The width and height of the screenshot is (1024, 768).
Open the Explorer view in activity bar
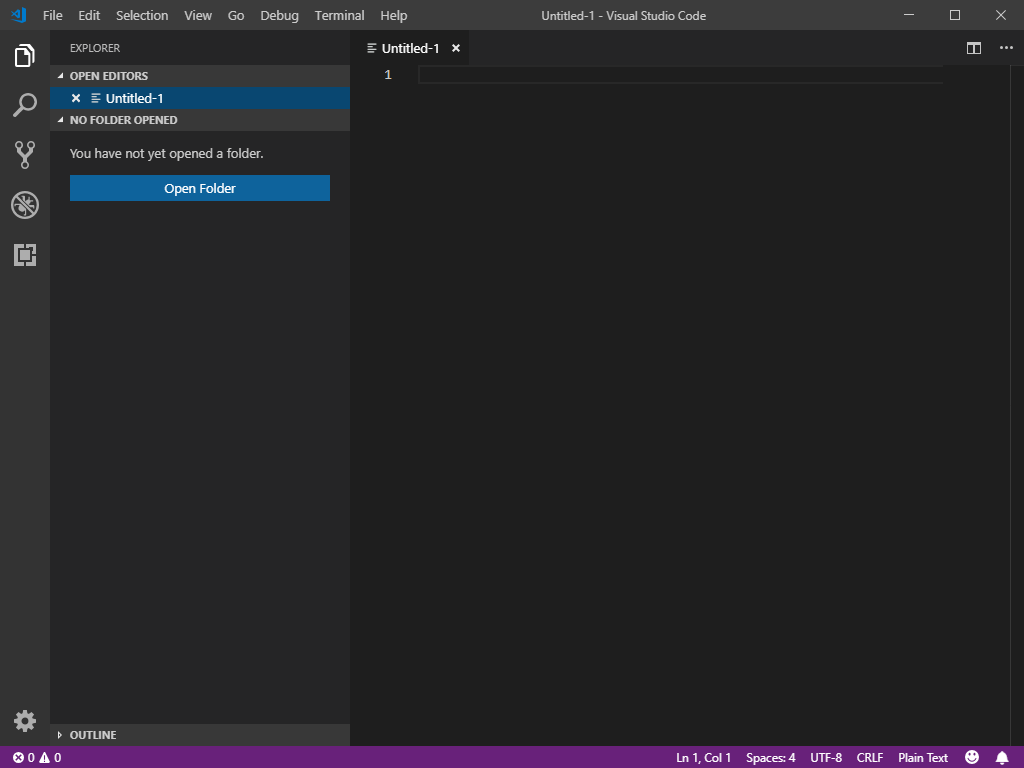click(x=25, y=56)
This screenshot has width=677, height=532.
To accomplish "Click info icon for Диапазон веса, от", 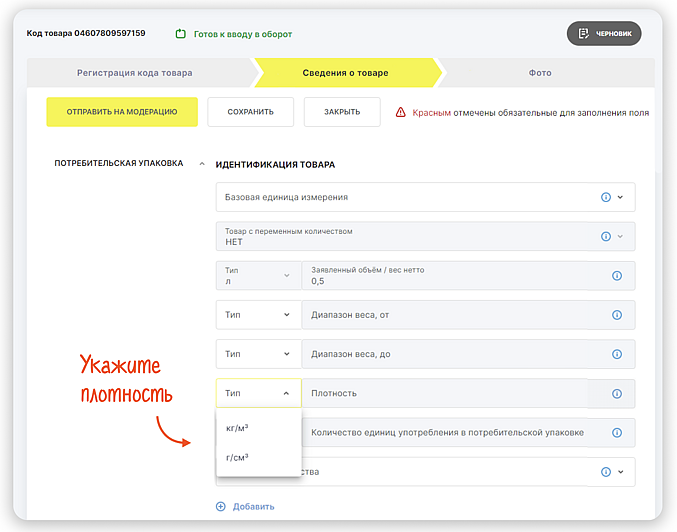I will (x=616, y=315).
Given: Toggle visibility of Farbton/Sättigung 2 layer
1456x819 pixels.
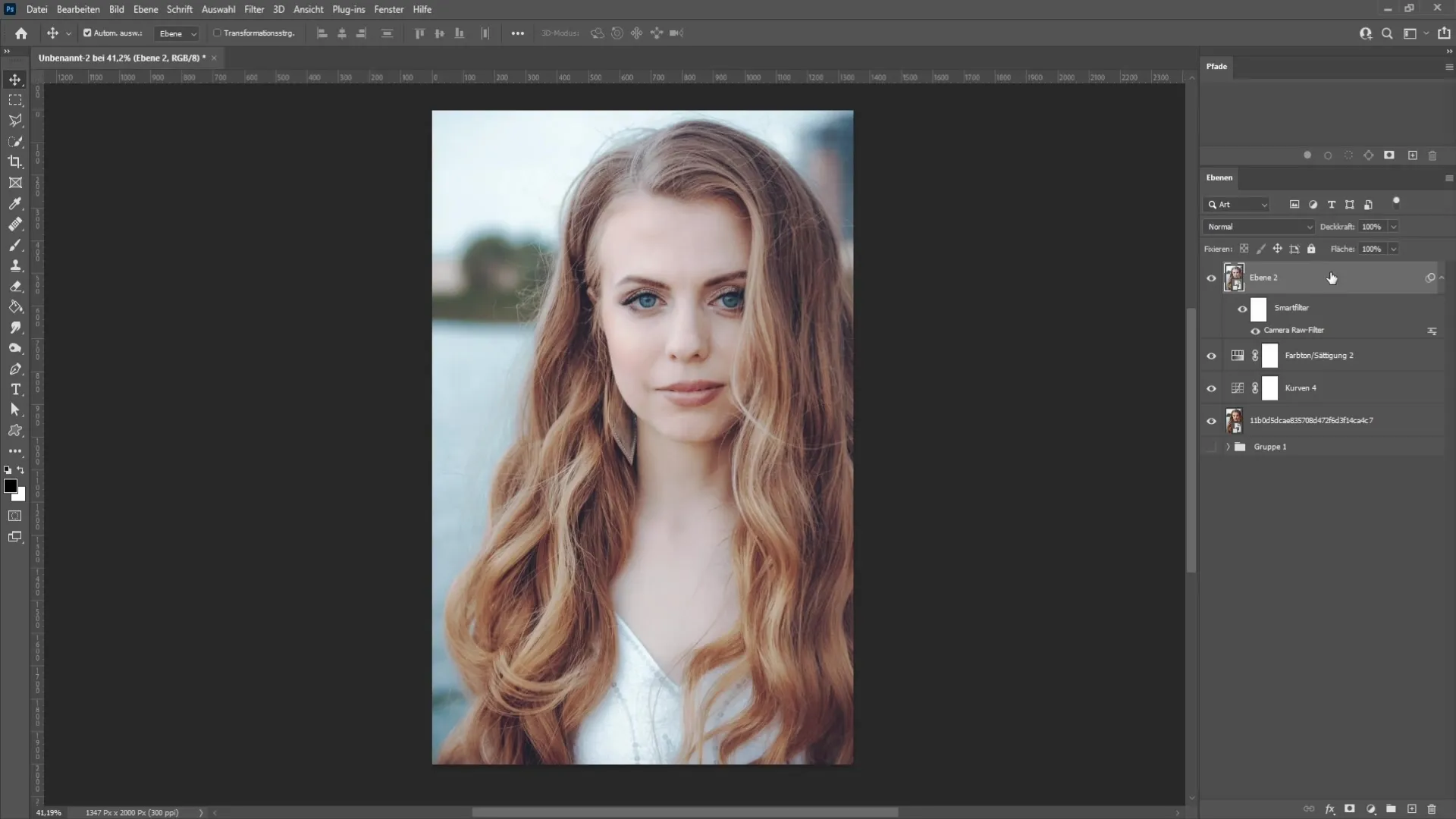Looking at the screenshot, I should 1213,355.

* WHAT IS NEEDED: In the material above, tally the lines that include the word "height" and give only that figure.

* WORKED SOLUTION: 2